Sonny Mehta Probably Wanted to Kick a Hornet's Nest at Imus
There is no sweeter victory for Imus than proving someone wrong. Today, that person was Esther Newberg, his longtime agent and friend, who doubted that Sonny Mehta, the editor-in-chief for Alfred A. Knopf book publishers, knew who the I-Man was.
“I watch you religiously on my treadmill,” Mehta, sitting in the Fox studio, told Imus. It’s going to be a long week for Esther.
The reason for Mehta’s visit was because The Girl Who Kicked the Hornet’s Nest, the third installment of Stieg Larsson’s wildly popular novels featuring heroine Lisbeth Salander, comes out today.
“I’ve never seen anything quite like it,” Mehta said of Larsson’s posthumous success. He died in 2004, before the first novel was even published.
The first and second novels in the series, The Girl with the Dragon Tattoo and The Girl Who Played with Fire, have sold around five million copies in the U.S., and, as Mehta understands it, around 40 million globally.
“The preorders on Amazon are the largest since Dan Brown’s last book was published,” Mehta said of the anticipation surrounding The Girl Who Kicked the Hornet’s Nest. “The audience is just kind of growing exponentially.”
Mehta originally signed Larsson after hearing a lot of buzz at the Frankfurt Book Fair a few years ago. “It’s been exciting watching something like this build, because it’s not what happens regularly in our business,” he said.

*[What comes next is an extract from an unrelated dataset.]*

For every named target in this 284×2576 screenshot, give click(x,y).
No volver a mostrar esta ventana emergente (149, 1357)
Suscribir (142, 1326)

Known for being particular, Mehta told Imus he was drawn to the ambition of Larsson’s trilogy. “While they are three distinct and separate novels, they tell a sort of very big story,” he said. “It’s a story about corruption. It’s a story about the state, and the responsibility of the state. It’s about banking. It’s about all the big, big international subjects.”
A computer hacker who has been maltreated by society, Salander somehow ties all of these grandiose themes together. “And yet, she does not perceive herself as a victim,” said Mehta. Salander teams up with an unlikely partner: an investigative print journalist who runs a radical magazine, much as Larsson did when he was alive.
“He ran an anti-fascist magazine,” said Mehta. “He was concerned with issues of immigration, corruption, issues of attention and treatment of women. It was a left-wing magazine.”
There were rumors that Larsson, who collapsed and had a heart attack after climbing seven flights of stairs, was actually murdered, but Mehta brushed off those allegations.
“As you know from watching this program on your treadmill,” said Imus. “Had you published the first novel, it had done okay, and then he died, I would have accused you of killing him.”